My mind wandered as Kim and Nicolette spoke in female tongues. I had the State Championship next week and thought how great it would be to win; Running at full speed through the grass, heart pumping harder than ever before, pushing my body to its limit. I saw Nicolette standing there and thought how cute her hips followed her outfit. Her eyes were bright and energetic, so inviting.

“…can bring Nicolette home?”

I snapped back to reality. “Um, oh, yeah. Sorry tuned out for a second.” The girls hugged and Kim turned to me and gave me a long kiss and a smile. She sped off to her parent’s car. Nicolette and I walked toward the edge of the parking lot where my Corolla sat.
Nicolette broke the relaxing silence, which I was enjoying. “That was a great performance Kim had today.”

“True. She’s doing well. In a couple of years she’ll kick ass at states.” I wandered back to winning states. Nicolette and I talked about all our school stuff on the way home. We sang in chorus, played clarinet in band, and worked together in the performance of Beauty and the Beast. I parked in her driveway and we kept talking. After a half an hour we realized the sun was setting.

“Thank you for the ride. It was much better off than walking two miles home.” Nicolette leaned in and gave me a hug. We separated but stopped when we could see each other’s eyes. I felt the most inviting tension to kiss her. A forbidden lust. She felt it also and moved closer, our lips separated by mere slits of air. They swayed up and down, controlling the urge to press forward. The tension snapped. Our lips connected in inflamed judgment as my conscious became impaired with a cloud of lust. I felt her hands move toward the back of my head. Mine caressed her back with the night sky blanketing the outside air.

* * *

It wasn’t until years later I discovered the smell I associated with cross-country was actually the smell of decaying leaves. The colors of the trees in New York during the fall were so different than any other place in America; they were forgiving and understanding.

The pack came out of the woods for the last time. Their race had picked up, its runners were using sheer mental power. Kim was in 3rd with 4th close behind. The first and second girls were having a race of their own and had broken away. Kim turned the last corner, her arms pumping harder to keep up the pace. I could feel every last pain she was experiencing, the deteriorated muscle power, the out of body experience, the feeling of genuine mind over matter. The 4th place runner from Newburgh challenged Kim on the stretch. Kim fought back, increasing her turnover and lifting her knees. Her form had become inefficient from the lack of muscular power, the power that was used to sustain the fierce pace during the race. Kim drove toward the finish, recruiting every muscle fiber her body had to offer. The Newburgh girl surged past Kim and took the finish first. 19:41.7
Though she lost her 3rd place finish, she destroyed her own personal record by 12 seconds. She walked around the finishing area to catch her breath and restore the natural balance of her body. Coach Beam ran over with an ear-to-ear grin to show Kim her time. I watched as a wide smile crossed her face. Her body was trying to right itself after working to failure. Kim shook her arms out, then her legs, and stood straight up.

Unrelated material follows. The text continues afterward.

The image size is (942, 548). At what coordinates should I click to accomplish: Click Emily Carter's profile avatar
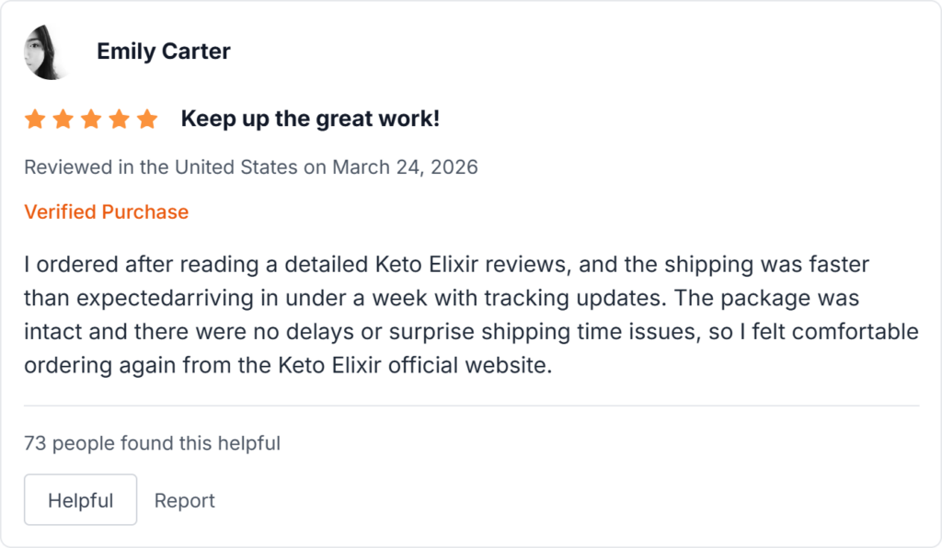[x=48, y=51]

Our eyes met for the first time. I felt the meet around us had stopped, disappeared into the non-existent. We were alone, together. I wanted to hold Kim as I had done so many years before. I wanted to ask forgiveness for my actions. I wanted to exile my regrets from this world. My stomach knotted with unease as my mind stretched towards her. The only comfort I received was a gentle half smile given from Kim’s pursed lips. I smiled back as if to give an understanding of the times that had passed and the feelings we shared; a resolute gesture to what we had become. Three years before, on Friday July 13th, 2007 I had learned everything in life happens for a reason, though you only exist to find its purpose.